Central to the drive to make the blasphemy laws tantamount to an article of faith is a gradual “Talibanisation of society”, with growing influence of hard-line Islamism. A confidential report from a human rights activists’ group sent to Aid to the Church in Need described how “Christians are living under a grave threat of extremism through waves of religious intolerance and violence.” It highlighted increasing trends towards forced conversion of Christian women – including rape of underage girls – who are compelled to marry Muslim men. Similarly, reports indicate the rise of discrimination in the workplace, where again pressure to convert is commonplace. With Christians expected only to do menial jobs such as cleaning and working in brick kilns and other factories, daily discrimination has been reported with Christians regularly called “Chuhra” – filthy creature. Much of this intolerance is inculcated at an early age. Dismissive attitudes to Christians are, reportedly, deeply entrenched in many of the Madrassas and other Islamic educational institutes whose numbers run into the tens of thousands if not more.
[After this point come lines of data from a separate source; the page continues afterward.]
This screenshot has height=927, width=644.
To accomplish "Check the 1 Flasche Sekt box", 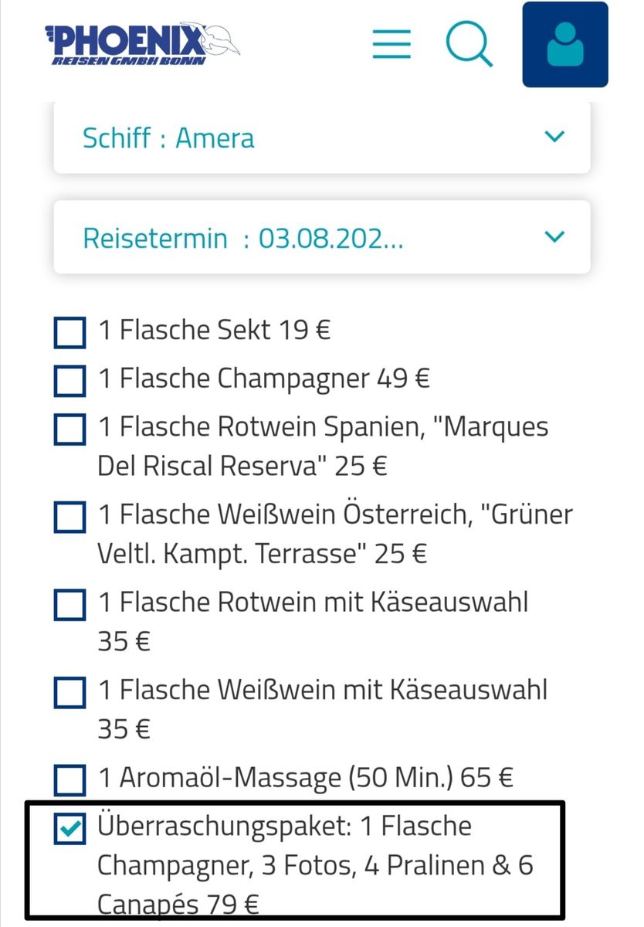I will pyautogui.click(x=69, y=332).
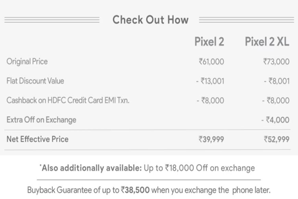Click the "Also additionally available" bold text
The height and width of the screenshot is (199, 298).
(90, 168)
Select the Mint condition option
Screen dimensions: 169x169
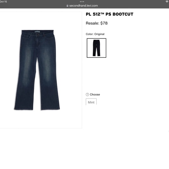pos(91,102)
Efforts to curb the influence of supposedly banned Pakistani Taliban and other groups are undermined by their evident pervasiveness. In state education too, the presence of religious intolerance is deeply felt, with reports indicating that school text books in Sindh, Punjab and elsewhere inculcate religious hatred towards Christians and other minorities. In such circumstances, massive changes in societal attitudes and government policy will be required before the situation for Christians improves.